*Texto proporcionado*:
En 2025 se cumplen sesenta años de la edición de un texto seminal de la politología, La cultura cívica, de Gabriel Almond y Sidney Verba. En él, los dos autores estadounidenses proponían una original vía para entender los sistemas políticos: se trataba de situar la psicología política en el centro de la investigación, de ver la relación entre esa psicología colectiva y las realizaciones de las democracias. La cultura política —que caracterizaron como el conjunto de orientaciones cognitivas, afectivas y de evaluación del sistema por parte de la ciudadanía— se convertía, en su esquema, en nexo entre psicología y política: en sus palabras, en la infraestructura de la democracia.

*Datos proporcionados*:
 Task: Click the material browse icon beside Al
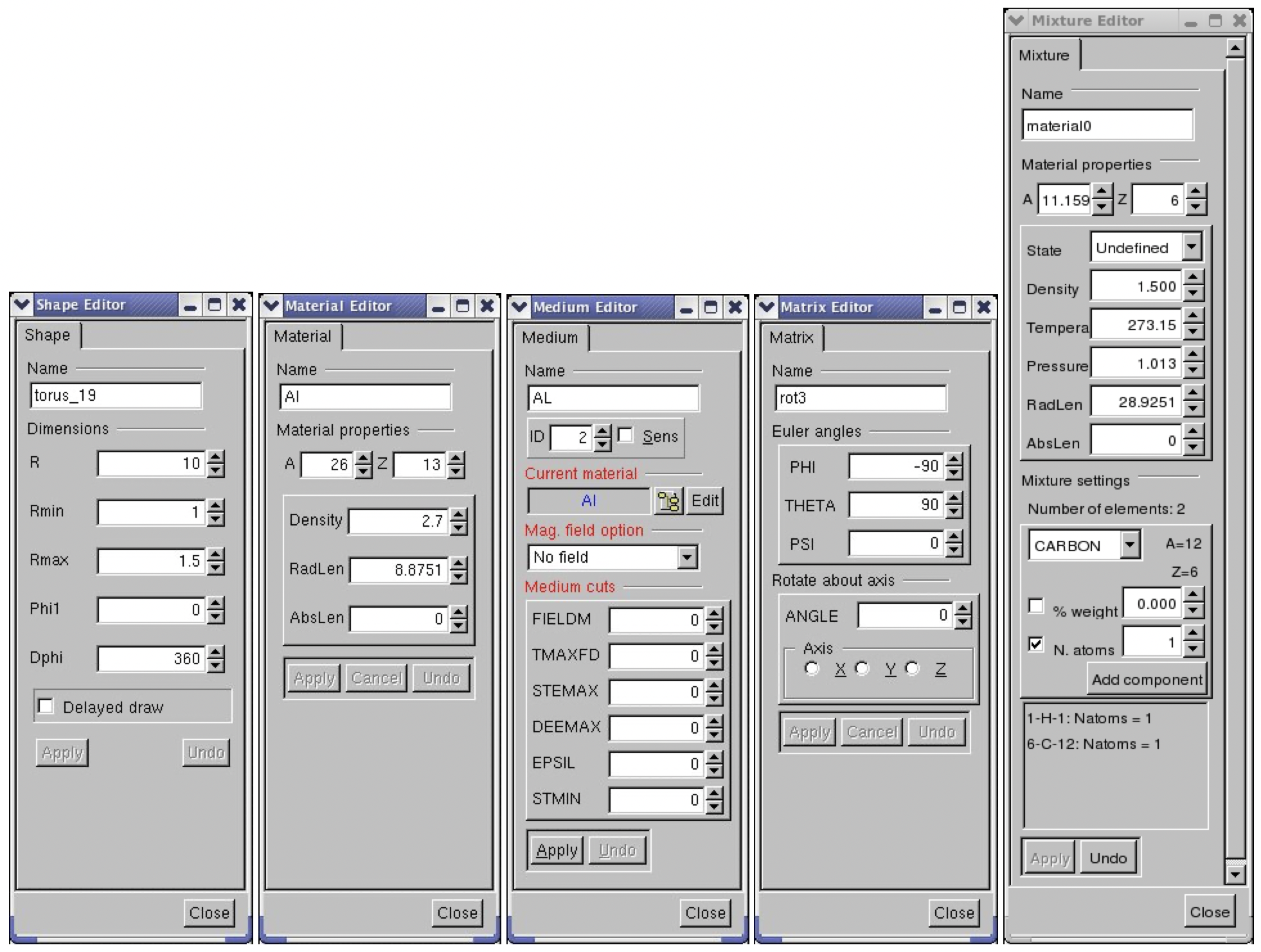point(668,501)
==
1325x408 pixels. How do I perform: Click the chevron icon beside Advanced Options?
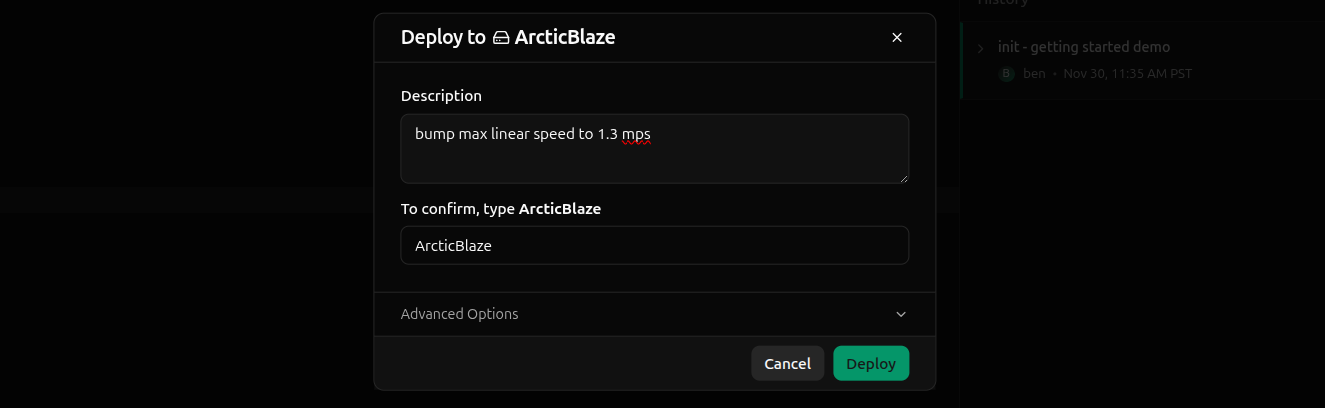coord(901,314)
==
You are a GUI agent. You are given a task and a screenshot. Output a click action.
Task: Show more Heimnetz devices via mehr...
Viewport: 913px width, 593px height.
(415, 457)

*Tareas requeridas*:
1. Indica si cada afirmación coincide con el texto sobre La cultura cívica y justifica tu respuesta con las palabras exactas del texto: (a) En 2025 se cumplen sesenta años de la edición de La cultura cívica. (b) Almond y Verba eran autores británicos. (c) Los autores definían la cultura política como un conjunto de instituciones del Estado.
2. Responde brevemente a estas preguntas sobre el texto sobre La cultura cívica:
(a) ¿Quiénes son los autores de La cultura cívica?
(b) ¿Qué proponían situar los autores en el centro de la investigación?
(c) Según sus propias palabras, ¿en qué se convertía la cultura política?
3. Transcribe sin cambios el fragmento del texto sobre La cultura cívica que empieza en "En 2025 se cumplen" y termina en "de la democracia.".

*Soluciones del ejercicio*:
1.
(a) Sí: "En 2025 se cumplen sesenta años de la edición de un texto seminal de la politología".
(b) No: "los dos autores estadounidenses".
(c) No: "el conjunto de orientaciones cognitivas, afectivas y de evaluación del sistema por parte de la ciudadanía".

2.
(a) Gabriel Almond y Sidney Verba.
(b) La psicología política.
(c) En la infraestructura de la democracia.

3.
En 2025 se cumplen sesenta años de la edición de un texto seminal de la politología, La cultura cívica, de Gabriel Almond y Sidney Verba. En él, los dos autores estadounidenses proponían una original vía para entender los sistemas políticos: se trataba de situar la psicología política en el centro de la investigación, de ver la relación entre esa psicología colectiva y las realizaciones de las democracias. La cultura política —que caracterizaron como el conjunto de orientaciones cognitivas, afectivas y de evaluación del sistema por parte de la ciudadanía— se convertía, en su esquema, en nexo entre psicología y política: en sus palabras, en la infraestructura de la democracia.